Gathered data
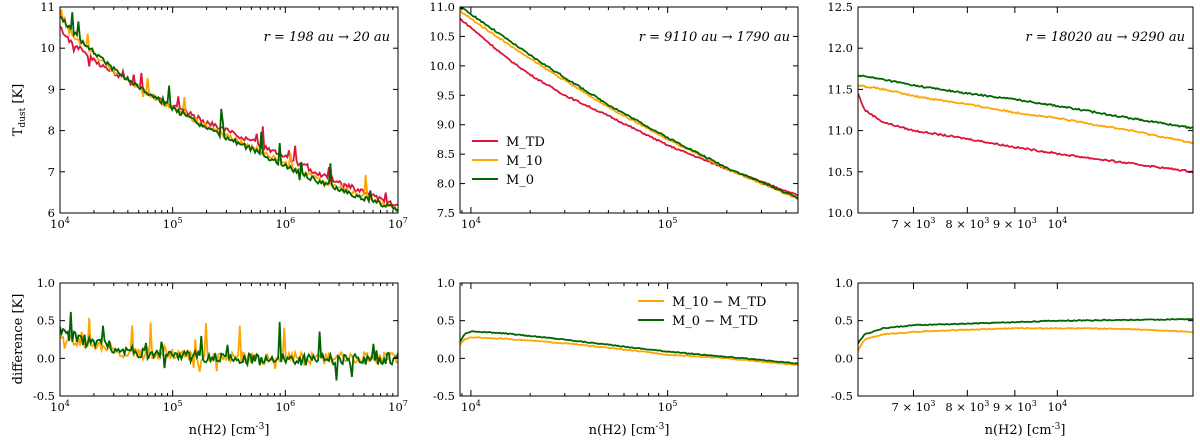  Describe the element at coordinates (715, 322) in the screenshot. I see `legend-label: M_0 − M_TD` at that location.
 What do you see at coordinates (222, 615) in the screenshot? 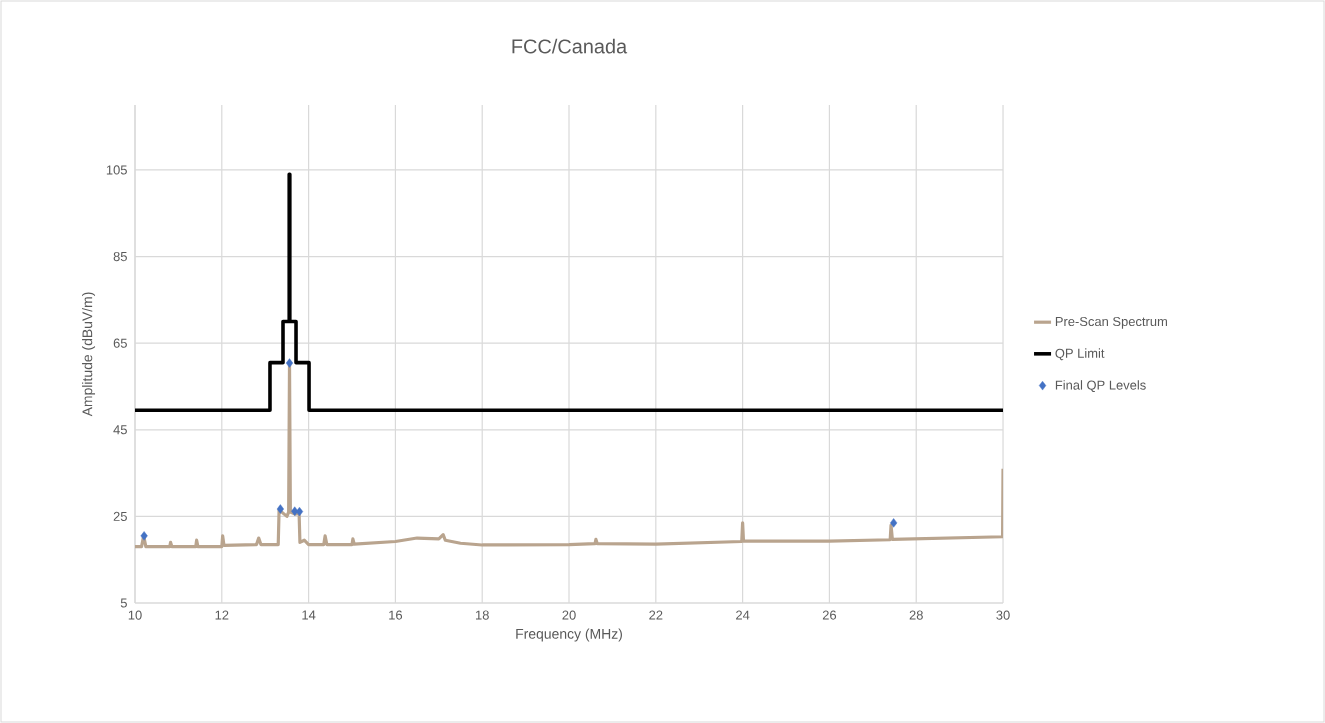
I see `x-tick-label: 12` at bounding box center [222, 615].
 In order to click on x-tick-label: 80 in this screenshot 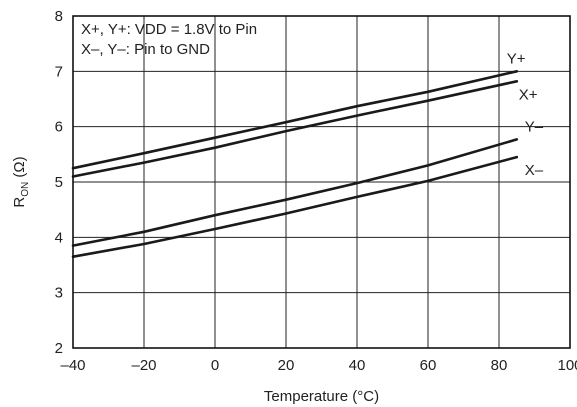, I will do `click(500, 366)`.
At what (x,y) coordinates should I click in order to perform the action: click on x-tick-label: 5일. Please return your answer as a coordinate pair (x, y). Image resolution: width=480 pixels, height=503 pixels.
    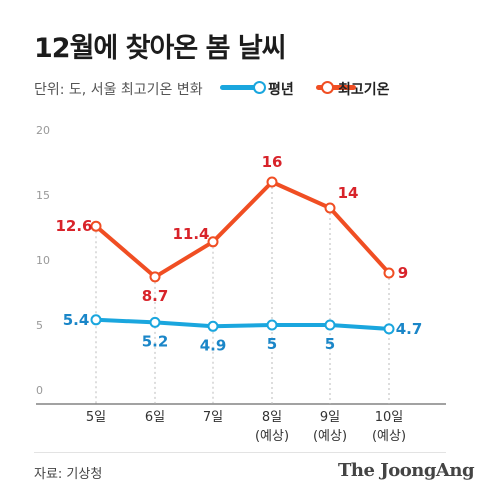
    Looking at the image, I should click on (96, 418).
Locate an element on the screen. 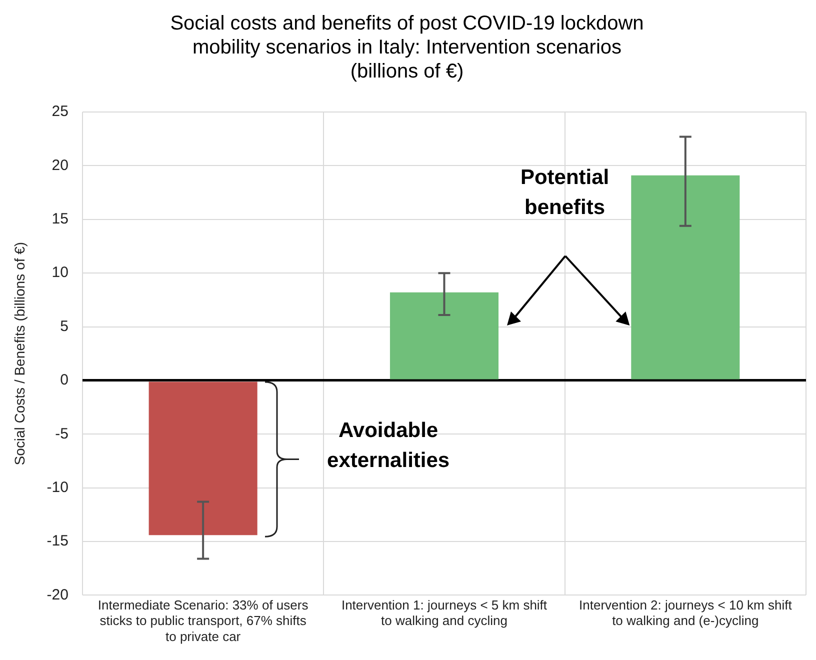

» **Work required**: Quote the material word for word, from the line containing "At what (x,y)" through the end of the material, leaving out the pictures.

» **Answer section**:
At what (x,y) coordinates should I click in order to perform the action: click on x-tick-label: 5일. Please return your answer as a coordinate pair (x, y). Image resolution: width=480 pixels, height=503 pixels.
    Looking at the image, I should click on (96, 418).
Locate an element on the screen. 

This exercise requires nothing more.